Reputation: 63
I'm trying to optimize the following method by having it return only the data my program actually needs for its calculations. In the past the dataset hasn't been that large so I haven't needed to optimize this too much. More recently, my dataset grew from about 30k records to 700k records, so I'm trying to optimize this further.
public void readRawThresholdsInList(int inputtedESourceID, DateTime maxDateTimeVal, List<int> hashKey)
{
log.Info("Reading in raw thresholds from db");
using (FAI db= new FAI ())
{
rawThresholds = (from thr in db.Thresholds
where thr.CalculatedDate == maxDateTimeVal
where thr.ErrorSourceId == inputtedESourceID
where hashKey.Contains(thr.HashKey)
select thr).ToList();
}
log.Info("Read in " + rawThresholds.Count() + " threshold records for error source id: " + inputtedESourceID + ".");
}
I got the method to return about 200k rows from 700k by adding the hashKey.Contains(thr.HashKey), but I want to take this one step further by doing the contains on a combination of 2 fields instead of just 1. The catch is that this has to happen on the DB for it to improve my runtimes.

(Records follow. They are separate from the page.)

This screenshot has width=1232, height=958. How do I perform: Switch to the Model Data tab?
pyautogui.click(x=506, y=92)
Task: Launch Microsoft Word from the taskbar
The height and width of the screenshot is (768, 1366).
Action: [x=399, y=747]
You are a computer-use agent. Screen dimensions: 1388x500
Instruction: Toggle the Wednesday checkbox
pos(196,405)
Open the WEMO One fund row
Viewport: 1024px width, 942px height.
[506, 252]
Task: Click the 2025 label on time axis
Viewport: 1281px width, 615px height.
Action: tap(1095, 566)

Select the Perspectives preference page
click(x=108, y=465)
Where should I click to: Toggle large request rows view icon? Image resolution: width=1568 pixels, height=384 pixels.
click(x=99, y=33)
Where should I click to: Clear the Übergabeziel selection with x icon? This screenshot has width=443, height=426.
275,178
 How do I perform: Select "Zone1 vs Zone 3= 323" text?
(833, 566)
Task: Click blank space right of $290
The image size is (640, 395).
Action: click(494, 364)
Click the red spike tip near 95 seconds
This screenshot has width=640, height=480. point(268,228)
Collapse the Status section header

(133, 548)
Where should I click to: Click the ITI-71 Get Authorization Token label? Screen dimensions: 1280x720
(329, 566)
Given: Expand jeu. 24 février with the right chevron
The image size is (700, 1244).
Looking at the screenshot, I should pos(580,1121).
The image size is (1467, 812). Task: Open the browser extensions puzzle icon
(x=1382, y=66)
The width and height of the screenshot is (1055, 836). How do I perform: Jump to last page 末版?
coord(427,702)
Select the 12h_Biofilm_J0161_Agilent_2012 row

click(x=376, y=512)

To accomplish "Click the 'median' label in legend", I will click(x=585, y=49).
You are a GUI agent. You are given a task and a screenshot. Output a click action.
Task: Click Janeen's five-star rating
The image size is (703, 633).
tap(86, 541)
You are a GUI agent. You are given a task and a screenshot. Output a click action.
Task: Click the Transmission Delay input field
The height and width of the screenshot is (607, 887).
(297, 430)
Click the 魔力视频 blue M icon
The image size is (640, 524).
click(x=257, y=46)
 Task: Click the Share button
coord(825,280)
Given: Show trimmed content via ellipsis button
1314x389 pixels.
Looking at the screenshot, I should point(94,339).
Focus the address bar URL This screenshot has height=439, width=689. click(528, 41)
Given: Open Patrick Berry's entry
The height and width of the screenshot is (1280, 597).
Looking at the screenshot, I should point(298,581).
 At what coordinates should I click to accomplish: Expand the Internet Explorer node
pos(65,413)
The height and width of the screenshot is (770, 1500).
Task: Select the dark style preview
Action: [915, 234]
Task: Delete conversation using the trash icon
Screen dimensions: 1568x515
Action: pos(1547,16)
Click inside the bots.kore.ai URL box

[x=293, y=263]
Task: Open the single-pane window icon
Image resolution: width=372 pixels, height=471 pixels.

There is already post processing that only acts on the rows the program will need.
I want to be able to give the method the following as an input and have the contains (or something similar) act on the new HashKeyHostId object:
public HashKeyHostId{public int hashKey; public int hostId;}
public void readRawThresholdsInList(int inputtedESourceID, DateTime maxDateTimeVal, List<HashKeyHostId> hashKeyHostIdPairs){
}
There's probably a very simple way of doing this that I'm not thinking of.
Edit:
In response to James's comment - I don't believe this would work. The hashkey variable would now be an object containing pairs of integers instead of just 1 integer. This alone would prevent you from doing a .contains because it's no longer a primitive. It'd be the "public HashKeyHostId{public int hashKey; public int hostId;}" object I posted above. The new requirement is that a hashkey/hostId combo have to match up to 1 record in the DB.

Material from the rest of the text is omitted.